::: Texto extraído

Esta tragédia, criada pelos próprios seres humanos, requer para a sua solução uma verdadeira solidariedade, na qual a diversidade cultural ajuda a criar a consciência das necessidades mínimas de cada pessoa. Ao mesmo tempo, deve gerar o compromisso da comunidade internacional, para além dos limites territoriais dos Estados-nação, através de uma jurisdição de direitos globais e universais. E de um ponto de vista filosófico, reafirma valores superiores, através de um «etos» (costume e conduta) e uma ética mínima universal, consistente com o mundo da vida, o mundo que contém todos os atos culturais, sociais e individuais da nossa existência.
Os seres humanos, além de habitarem um espaço e tempo experiencial, possuem uma existência mental, pensante, coexistem no éter do significado, do sentido, imersos num mundo de representações, mitos, crenças, histórias, imagens, afetos, e hoje expandidos por novas tecnologias e um novo mundo: o ciberespaço e a realidade virtual.
Para além da separação dos nossos entes queridos e de termos de mudar os nossos hábitos e práticas, este desenraizamento produz a sensação de um mundo estranho e alheio que não podemos sentir como nosso, um mundo que viola as nossas vidas, uma espécie de distopia (anti-utopia, sociedade com características negativas), que nos oferece incerteza e na qual é impossível criarmos raízes. Simone Weil, a escritora francesa, já advertia que: «Estar enraizado é talvez a necessidade mais importante e menos reconhecida da alma humana. É uma das mais difíceis de definir».

::::::
::: Dados fornecidos

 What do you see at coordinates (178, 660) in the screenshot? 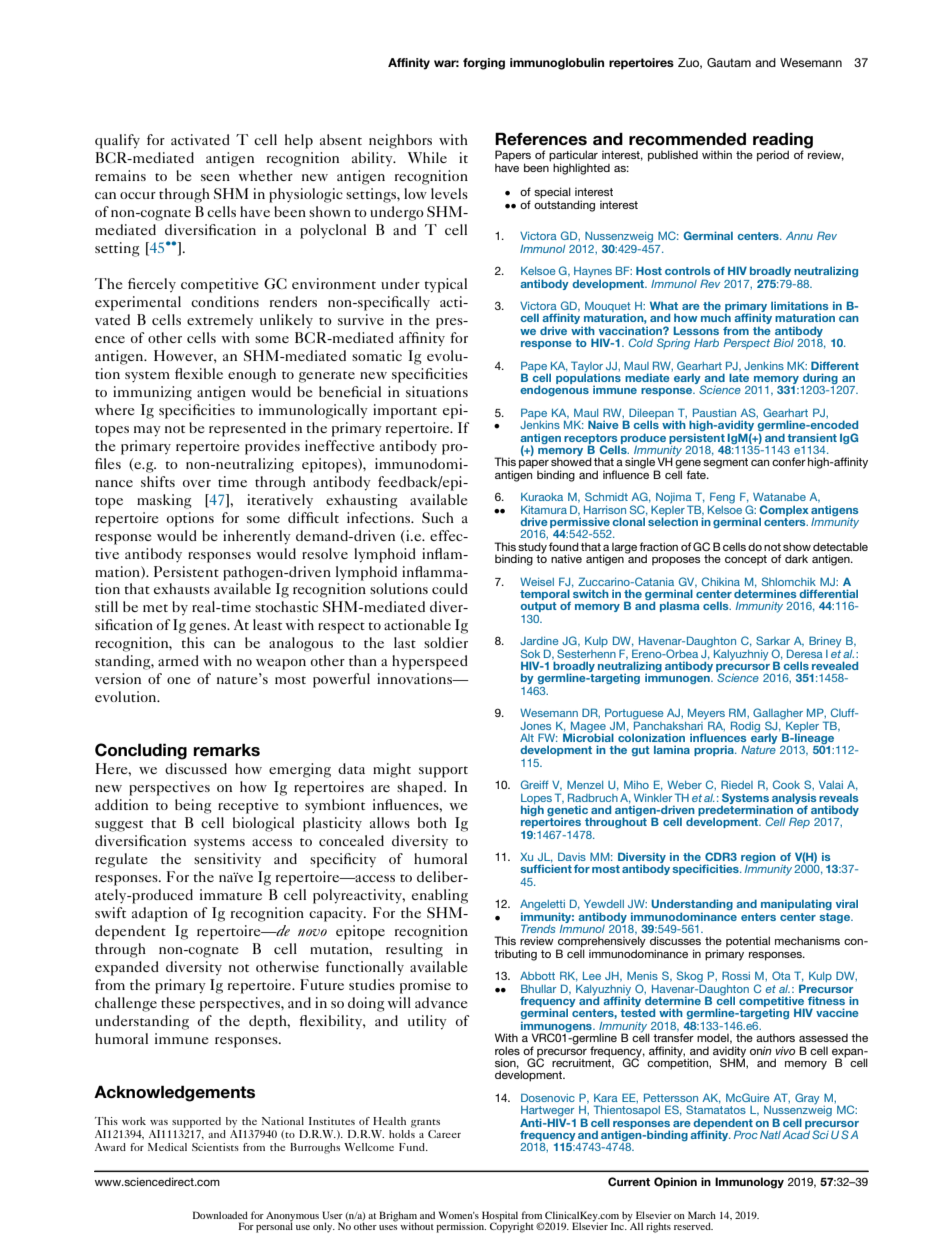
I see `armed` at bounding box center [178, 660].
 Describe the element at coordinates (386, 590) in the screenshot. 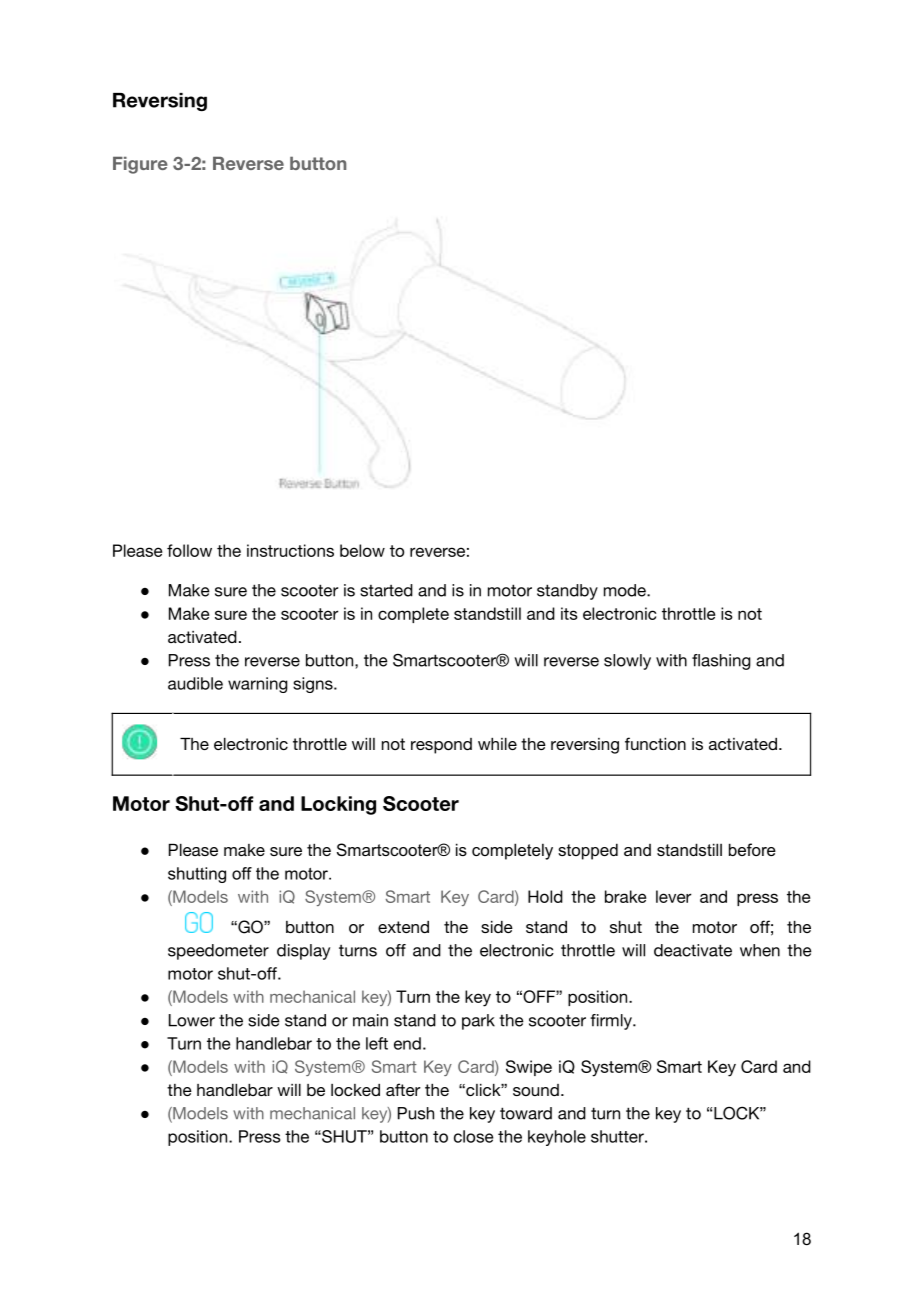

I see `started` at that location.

::::::

→ Tarefas propostas:
1. Reescreva o trecho do texto sobre o desenraizamento que vai de "Os seres humanos, além" a "a realidade virtual.", trocando "ciberespaço" por "espaço digital".
2. Dê continuidade ao texto sobre o desenraizamento a partir de sua última frase.

→ Respostas finais:
1.
Os seres humanos, além de habitarem um espaço e tempo experiencial, possuem uma existência mental, pensante, coexistem no éter do significado, do sentido, imersos num mundo de representações, mitos, crenças, histórias, imagens, afetos, e hoje expandidos por novas tecnologias e um novo mundo: o espaço digital e a realidade virtual.

2.
Passando a uma filosofia terapêutica, mais preocupada com o bem-estar do que com a compreensão humana, como a proposta pelo filósofo americano Stanley Cavell – com base nas teorias do seu antecessor Wittgenstein – podemos considerar a filosofia como uma forma de reeducação para adultos. E assim reeducar os seres humanos na sua diversidade de identidades, costumes e culturas, para alcançar um consenso do que somos e um objetivo comum do que queremos ser.
A diversidade será sempre necessária dentro da globalidade, mas será um mundo mais enraizado no global, dentro de uma ética que tende para um consenso humanitário universal que permita criar raízes, transformando o desamparo e o exilio na possibilidade imunológica de uma Casa Planetária.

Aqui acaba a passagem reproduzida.